--- ESTRATTO DELLA PAGINA ---
L'Ufficio di Sanità e i Magistrati zonali del vasto "Capitanato di Ventimiglia" dirigevano un vasto sistema
di controllo e contatti, tenuti per il mezzo di residenti che, anche nelle località più lontane potevano, su espresso ordine, far disporre dei blocchi, tenuti da
guardie armate, appunto i rastelli, controllare i viaggiatori e le loro patenti
o autorizzazioni della Sanità, inibire
i traffici e bloccare gli scali commerciali.
Ogni precauzione possibile era dettata dagli effetti devastanti di un male di
alta mortalità con dolori e patimenti di
vario-tipo, vistosamente e terribilmente
manifesti nell'esteriorita di una febbre altissima associata a convulsioni e di orribili rigonfiamenti o bubboni sparsi per
il corpo: si vocifero che in Genova l'avesse portata, con una borsa piena di
panni infetti, un misterioso viaggiatore
o che ne fossero stati responsabili gli Spagnoli, reduci dalla Sicilia con Don Giovanni d'Austria, sbarcati a Voltri e con
destinazione Milano attraverso la Valle
Polcevera (naturalmente la letteratura
medica del tempo non rifuggi dalle superstiziose astrazioni teoriche delle perniciose combinazioni astrali, dei venti pestilenziali sino all'abnormità concettuale degli untori che la penna manzoniana riesumò, dalle paure ancestrali degli
uomini, in pagine celeberrime per la pestilenza milanese nel 1629-30).
---
**ESERCIZIO 1**
Stabilisci se ciascuna affermazione concorda con il brano sulla peste: (a) i blocchi erano sorvegliati da guardie armate; (b) gli Spagnoli reduci dalla Sicilia sbarcarono a Genova; (c) tra i segni del male c'era una febbre altissima. Per ogni risposta, sì o no, cita le parole decisive del brano.
**ESERCIZIO 2**
Ricopia dal brano sulla peste il passo che inizia con «L'Ufficio di Sanità» e termina con «gli scali commerciali.».
--- SEZIONE DEI DATI ---
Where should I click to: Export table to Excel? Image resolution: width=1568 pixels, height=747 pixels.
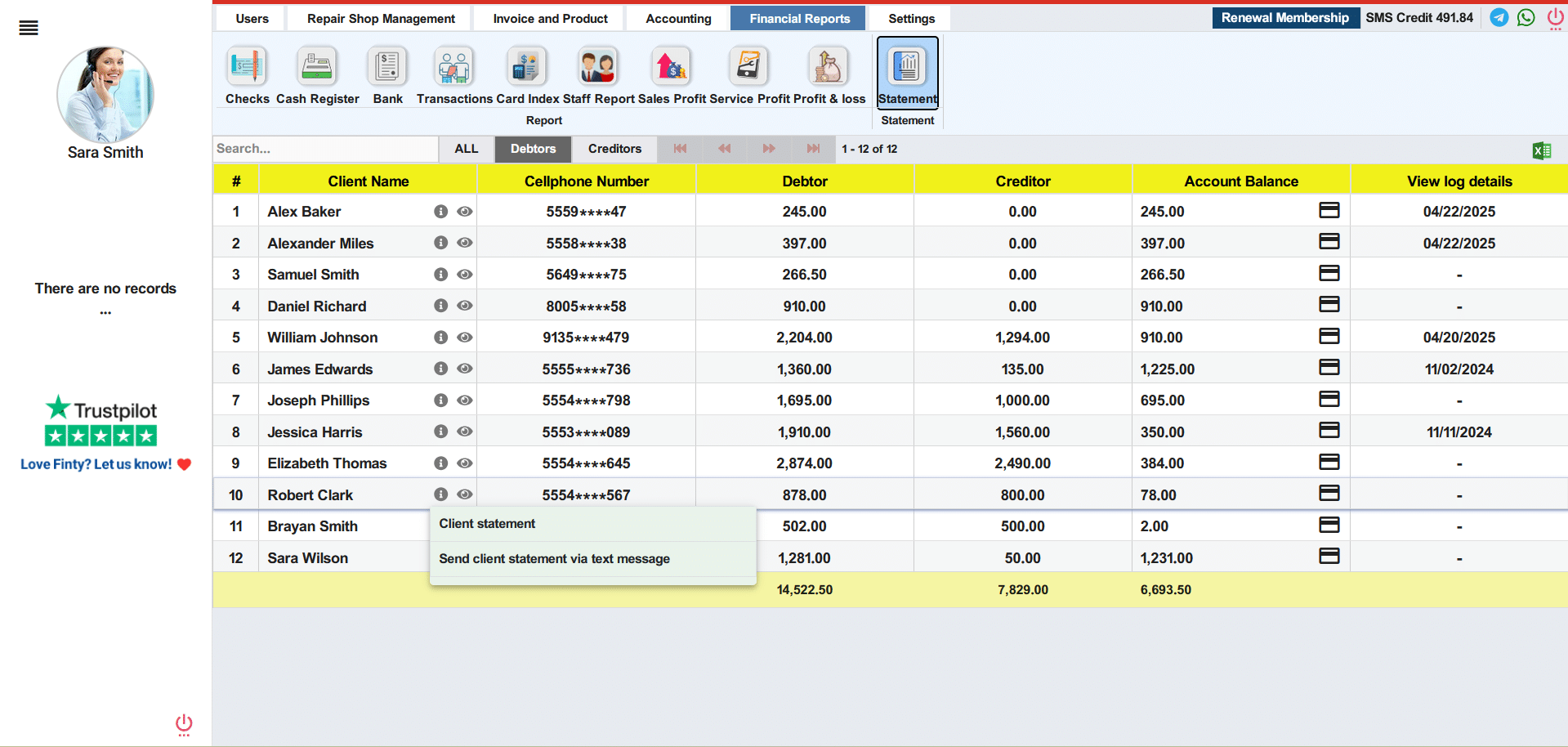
---
**RISPOSTA 1**
(a) Sì: «tenuti da guardie armate».
(b) No: «sbarcati a Voltri».
(c) Sì: «una febbre altissima associata a convulsioni».

**RISPOSTA 2**
L'Ufficio di Sanità e i Magistrati zonali del vasto "Capitanato di Ventimiglia" dirigevano un vasto sistema
di controllo e contatti, tenuti per il mezzo di residenti che, anche nelle località più lontane potevano, su espresso ordine, far disporre dei blocchi, tenuti da
guardie armate, appunto i rastelli, controllare i viaggiatori e le loro patenti
o autorizzazioni della Sanità, inibire
i traffici e bloccare gli scali commerciali.